The sights are becoming increasingly common among Riverview's opponents, who've struggled to solve the Raiders' stifling pitching staff and reliable fielders. The dominance of the young men on the mound is a big reason Riverview (6-0, 3-0 in Section 4-A) is ranked No. 2 in WPIAL Class A by Tribune-Review News Service.
“I call them No. 1, 1-A and 1-B,” coach Rich Griser said of his top three starters, senior Anthony Malky and juniors Nick DiBucci and Dom Conte. “We're very blessed to have that. To get to where you want to go, you have to have that.”
While all three deserve praise for their talents, Malky, an Akron recruit, is the ace. He has gone the distance in each of the three games he started — 19 innings' worth of pitching. In those three games, he accumulated 36 strikeouts and allowed just six hits.
Malky's line against North Catholic on Friday included a season-high 15 strikeouts.

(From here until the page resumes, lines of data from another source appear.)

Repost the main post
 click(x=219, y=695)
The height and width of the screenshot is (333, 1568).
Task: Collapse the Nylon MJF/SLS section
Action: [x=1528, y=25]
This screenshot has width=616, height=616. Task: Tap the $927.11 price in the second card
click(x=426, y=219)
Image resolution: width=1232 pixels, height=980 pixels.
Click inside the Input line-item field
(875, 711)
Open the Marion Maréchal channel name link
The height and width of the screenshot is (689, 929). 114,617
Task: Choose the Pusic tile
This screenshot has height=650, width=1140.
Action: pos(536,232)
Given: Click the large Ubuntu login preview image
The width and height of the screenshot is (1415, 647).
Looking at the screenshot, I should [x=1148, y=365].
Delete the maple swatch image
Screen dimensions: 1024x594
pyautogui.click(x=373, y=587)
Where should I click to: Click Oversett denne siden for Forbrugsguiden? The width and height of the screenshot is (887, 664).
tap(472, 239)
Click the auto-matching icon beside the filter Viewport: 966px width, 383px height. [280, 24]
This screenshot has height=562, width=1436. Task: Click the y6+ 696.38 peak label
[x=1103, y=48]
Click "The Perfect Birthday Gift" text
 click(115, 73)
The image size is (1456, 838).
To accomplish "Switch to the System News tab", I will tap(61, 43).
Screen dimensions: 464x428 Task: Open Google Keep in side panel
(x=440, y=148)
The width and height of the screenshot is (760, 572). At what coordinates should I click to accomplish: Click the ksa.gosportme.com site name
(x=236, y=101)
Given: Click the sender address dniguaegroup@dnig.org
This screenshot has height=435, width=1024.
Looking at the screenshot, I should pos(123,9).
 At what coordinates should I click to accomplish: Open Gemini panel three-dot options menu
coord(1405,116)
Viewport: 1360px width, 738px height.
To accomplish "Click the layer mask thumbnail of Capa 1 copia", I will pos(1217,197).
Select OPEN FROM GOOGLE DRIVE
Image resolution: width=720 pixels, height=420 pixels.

“I always want to work ahead, and then I go with the power pitcher mentality, so really, if I don't have to go to the off-speed stuff, I go right at him with the fastball,” Malky said. “And we've got the gloves, so I'm not afraid to let them put it in play.”
Conte struck out 13 during a complete game against West Shamokin. He allowed just three hits in the 6-2 victory.
DiBucci, the owner of the team's only shutout, finished with five strikeouts and allowed three hits in a five-inning victory over Apollo-Ridge. He threw just 61 pitches during the 10-0 blowout.
Junior catcher Jake Paradise sees the stylistic differences in each pitcher — Malky throws heat, DiBucci leans on a curve, and Conte keeps batters guessing. And he admires the way all three baffle opponents.
“When we have such great pitching, it's just fun being back there,” Paradise said. “I think they might have a little agenda between them. Whoever gets the most Ks by the end of the year, the others have to pay up on a bet or something. But I haven't been told about it.”
The Raiders' balance in the field and at the plate makes the team difficult to top even when one of its standouts endures a bad day. Players, familiar with each other after years of shared experiences, possess too much trust in one another's abilities to panic when setbacks occur.
“These junior and senior classes have been together since Little League,” DiBucci said, “and we always succeeded in things like this, so ever since we were little, we knew this would be our year.”